Oral solid formulation preparation technology of the present invention adopts wet granulation or dry granulation.Wherein said wet granulation is that principal agent and adjuvant are crossed 100 mesh sieves respectively, fully mixes, and takes by weighing the recipe quantity adjuvant then and fully mixes with principal agent.Add binding agent system soft material again, 20 mesh sieves are granulated, 55 ℃ of dryings, 18 mesh sieve granulate.Add the even tabletting of mix lubricant at last.
Wherein said dry granulation is meant crosses 100 mesh sieves respectively with principal agent and adjuvant, fully mixes, and adopts the roll squeezer cake of press, and 18 mesh sieve granulate are crossed in the agent of reuse granulate, add the even tabletting of mix lubricant or encapsulated at last.

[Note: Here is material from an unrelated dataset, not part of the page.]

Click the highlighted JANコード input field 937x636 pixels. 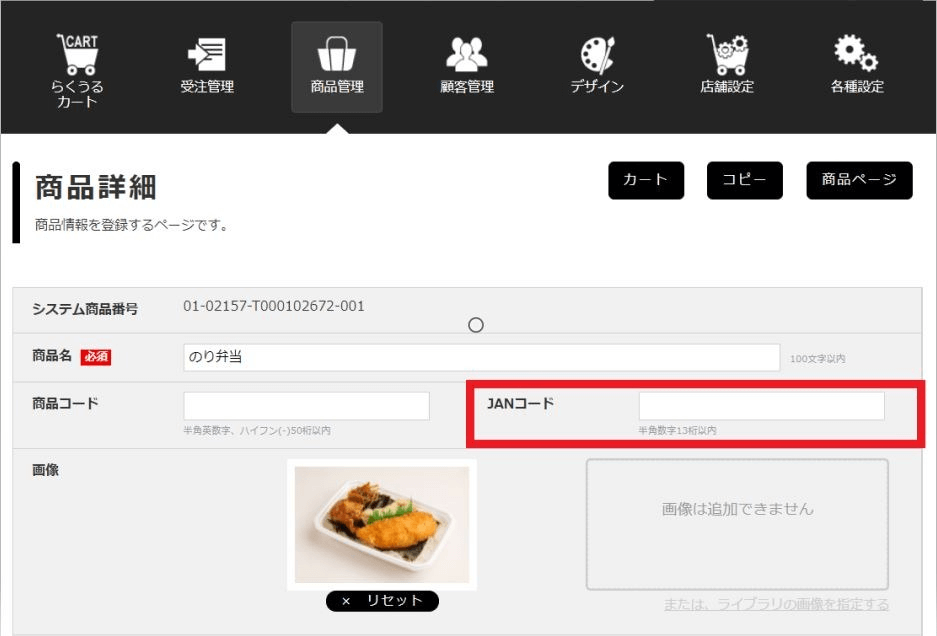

It is as follows that compositions of the present invention and compound oral solution are compared the advantage that is had:
(1) compositions placement of the present invention is stable, easy to carry, and the low technology of production cost is simpler.
(2) pharmacodynamic experiment further prove compositions of the present invention alleviate aspect the symptoms such as dyspnea that cause because of airway obstructive diseases such as bronchial asthma, chronic bronchitis and emphysema by name with commodity: the disclosed therapeutic effect of compound oral solution of Flxol is suitable, and therapeutic alliance has the obvious synergistic effect.
(3) compositions of the present invention has overcome solution and has separated out precipitation easily winter in the north, and the easy moldy metamorphism in south is seen photolysis or the like defective.
| Dosage form | Repeatedly freezing | 35-40 ℃ of placement | Packing Capacity | Production cost |
| Solution | Precipitation appears | Change easily | Easily broken | High |
| Dosage form | Repeatedly freezing | 35-40 ℃ of placement | Packing Capacity | Production cost |
| Conventional tablet | No change | No change | No change | Low |
| Dispersible tablet | No change | No change | No change | Low |
| Capsule | No change | No change | No change | Low |
| Granule | No change | No change | No change | Low |
The specific embodiment
The present invention is described further below in conjunction with embodiment, and embodiment only is indicative content, means that never it limits the scope of the invention by any way.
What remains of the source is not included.